The formal felicity and coherence of these parables reflect the intensity of his own vision."124 But this is not only the secret of the power of the parables in the original situation of Jesus using them as he addresses his hearers; it is also the secret of their power as we seek to interpret them in a later day and a different situation. "For us, too, to find the meaning of the parable we must identify ourselves with that inner secret of Jesus’

faith and faithfulness."125 In this context Wilder quotes Fuchs. "The distinctive feature in the teaching aspect of Jesus’ proclamation is the analogical power with which tacitly he sets forth himself, his own obedience, as a measure for the attention of his disciples."126

The fact that Wilder can quote Fuchs in this context shows that he is close to him in his fundamental concern for Jesus, and for the highly personal aspects of the message of Jesus. But this should not be allowed to obscure the point that in fact Wilder and Fuchs are far apart at the very point at which they seem to be close; their interest in the highly personal aspects of the parables of Jesus. Fuchs is interested in Jesus as the supreme revelation of God to man, and hence as the one who

actualized the possibility of faith in his own experience, and who

verbalized the possibility of faith for his hearers in his parables. Wilder, on the other hand, is interested in Jesus as a poet who imparted to his hearers his own vision of reality in the metaphysical language of his parables. But both are raising the question as to whether there is or is not an essential relationship between the author and the text of the parables

as the interpreter seeks to interpret that text in a subsequent and quite different situation. They would both maintain that there is such a relationship, though on different grounds.

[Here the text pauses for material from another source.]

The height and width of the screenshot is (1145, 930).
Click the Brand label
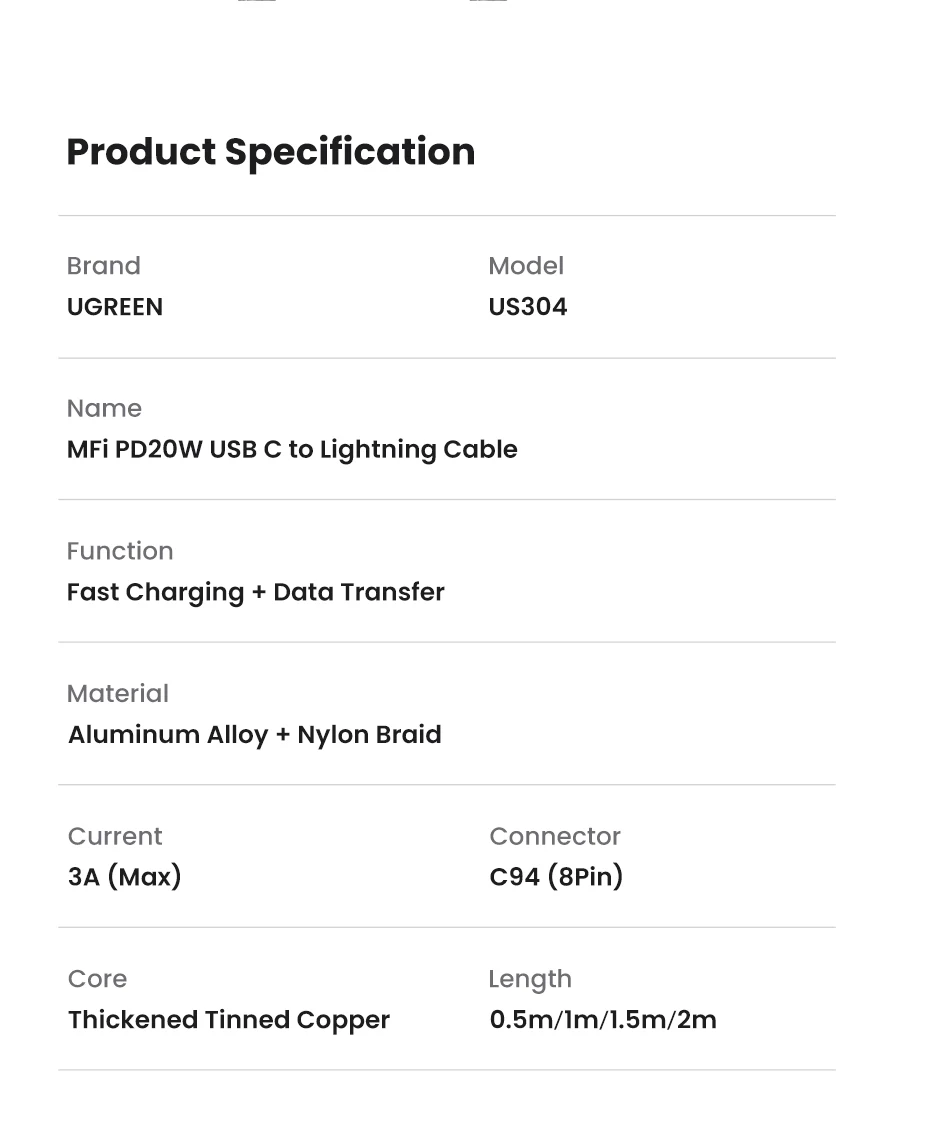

It is, I hope, evident that I regard Amos Wilder as enormously important in the discussion of both Kingdom of God and the parables in the

message of Jesus. He is important because he taught us to see the

significance of the literary factors in the Kingdom proclamation and the parables, the one as symbol and the other as metaphor. I have attempted to develop the former insight myself; the latter was developed in the subsequent American discussion of the parables.